Подойдя к деревне, садились они на пригорок и ждали прохожего, чтобы тот, увидев их, предупредил деревенских недотеп — мол, идут к ним болящий Матвей с Панькой и что подобает встретить их по заведенному чину.
Матвей надевал чистую рубаху, расчесывал волосы на прямой пробор. Он вступал в село первым. За ним шел широченный, высоченный нечесаный Панька. Разбойничья его внешность оттеняла Матвееве слюдяное благообразие.
У первой избы хозяин, но чаще хозяйка подносили им на блюдце стопку. Принимал ее Панька. Распахнув ухмыляющуюся пасть, тряхнув всклокоченной гривой, заплескивал зелье прямо в окаянное свое нутро. После этой диаволоунижающей процедуры Матвей осенял избу крестным знаменем, принимал подаяние и расспрашивал о семье, о скотине. Если требовались советы людям — давал их, и всегда правильные. Скотьи заботы брал на себя Панька. Смотрел коров, овец, кобыл. Пока врачевал, успевал ущипнуть хозяйку, да так, что она готова была своему мужику ночью оторвать уши.

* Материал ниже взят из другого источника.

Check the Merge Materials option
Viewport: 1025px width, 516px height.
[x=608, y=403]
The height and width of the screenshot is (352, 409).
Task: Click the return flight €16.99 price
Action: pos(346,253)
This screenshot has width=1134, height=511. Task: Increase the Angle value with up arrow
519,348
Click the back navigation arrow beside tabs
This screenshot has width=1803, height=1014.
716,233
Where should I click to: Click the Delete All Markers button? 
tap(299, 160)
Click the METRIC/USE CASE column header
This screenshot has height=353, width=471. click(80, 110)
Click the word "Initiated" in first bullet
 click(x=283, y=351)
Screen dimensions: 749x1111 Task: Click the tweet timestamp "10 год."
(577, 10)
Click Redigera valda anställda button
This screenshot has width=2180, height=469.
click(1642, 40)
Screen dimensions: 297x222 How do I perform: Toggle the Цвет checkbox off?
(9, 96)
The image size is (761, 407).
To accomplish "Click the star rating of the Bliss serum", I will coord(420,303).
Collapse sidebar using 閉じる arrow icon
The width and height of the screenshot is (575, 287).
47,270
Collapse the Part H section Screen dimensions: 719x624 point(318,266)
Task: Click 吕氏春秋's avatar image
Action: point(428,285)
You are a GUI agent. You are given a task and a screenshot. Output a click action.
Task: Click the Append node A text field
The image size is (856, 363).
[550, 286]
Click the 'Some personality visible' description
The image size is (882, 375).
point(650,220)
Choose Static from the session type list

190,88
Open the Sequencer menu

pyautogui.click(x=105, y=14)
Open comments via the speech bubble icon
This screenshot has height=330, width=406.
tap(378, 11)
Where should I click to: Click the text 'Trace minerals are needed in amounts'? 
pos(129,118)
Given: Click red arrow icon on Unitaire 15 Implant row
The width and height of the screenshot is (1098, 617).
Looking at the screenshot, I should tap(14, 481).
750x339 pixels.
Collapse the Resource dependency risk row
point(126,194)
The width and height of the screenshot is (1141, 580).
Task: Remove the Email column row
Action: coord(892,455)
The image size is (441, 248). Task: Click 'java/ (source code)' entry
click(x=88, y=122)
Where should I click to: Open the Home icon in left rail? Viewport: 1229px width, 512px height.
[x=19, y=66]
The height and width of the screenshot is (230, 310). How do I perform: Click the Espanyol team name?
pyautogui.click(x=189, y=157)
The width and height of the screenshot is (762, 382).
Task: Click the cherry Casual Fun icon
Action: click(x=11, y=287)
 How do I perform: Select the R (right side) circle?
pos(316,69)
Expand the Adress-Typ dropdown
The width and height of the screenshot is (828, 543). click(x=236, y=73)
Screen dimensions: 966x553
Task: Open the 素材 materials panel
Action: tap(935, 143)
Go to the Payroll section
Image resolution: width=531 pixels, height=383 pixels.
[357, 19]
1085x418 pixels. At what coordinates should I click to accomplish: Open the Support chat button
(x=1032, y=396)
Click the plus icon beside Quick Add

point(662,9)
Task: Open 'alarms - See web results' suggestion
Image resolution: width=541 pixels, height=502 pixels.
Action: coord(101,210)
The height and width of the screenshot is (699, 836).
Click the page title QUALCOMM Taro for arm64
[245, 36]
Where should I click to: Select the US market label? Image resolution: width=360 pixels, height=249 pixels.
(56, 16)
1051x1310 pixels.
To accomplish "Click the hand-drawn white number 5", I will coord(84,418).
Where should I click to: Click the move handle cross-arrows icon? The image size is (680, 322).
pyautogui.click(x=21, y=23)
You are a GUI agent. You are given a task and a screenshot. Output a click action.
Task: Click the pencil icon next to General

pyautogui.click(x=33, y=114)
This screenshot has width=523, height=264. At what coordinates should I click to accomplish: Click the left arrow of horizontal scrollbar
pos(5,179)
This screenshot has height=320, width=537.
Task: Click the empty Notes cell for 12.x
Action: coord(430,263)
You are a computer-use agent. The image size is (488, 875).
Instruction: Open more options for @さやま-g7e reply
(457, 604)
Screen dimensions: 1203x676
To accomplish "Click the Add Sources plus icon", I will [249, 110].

Болящий Матвей и Панька обходили избы.
Вся деревня собиралась на выходе у ворот поглядеть — свалится наконец Панька от выпитого или не свалится. Мужики бились об заклад, что не может человеческое нутро воспринять водки такое количество. Подносили Паньке последний, самый большой стакан на уход. Панька выпивал и, крякнув, утирая губы, оглядывал деревню, будто жалеючи, что в ней не сто домов. Слабонервные мужики пускались в доказательства: мол, человеку без сатанинской помощи с такой прорвой водки никак не справиться, что от такого количества даже сам Илья Пророк замертво упал бы. Крепконервные мужики объясняли им, неразумным: мол, Илья Пророк нипочем не упал бы, поскольку он православный святой угодник и мог бы вылакать, перекрестясь, побольше африканского Мафусаила. А Матвей, напрягая слабую глотку и искажаясь лицом, принимался пророчить сначала в масштабах России, а потом уж и всего населения земли. «Ироды! — кричал он. — Грядет конец света!»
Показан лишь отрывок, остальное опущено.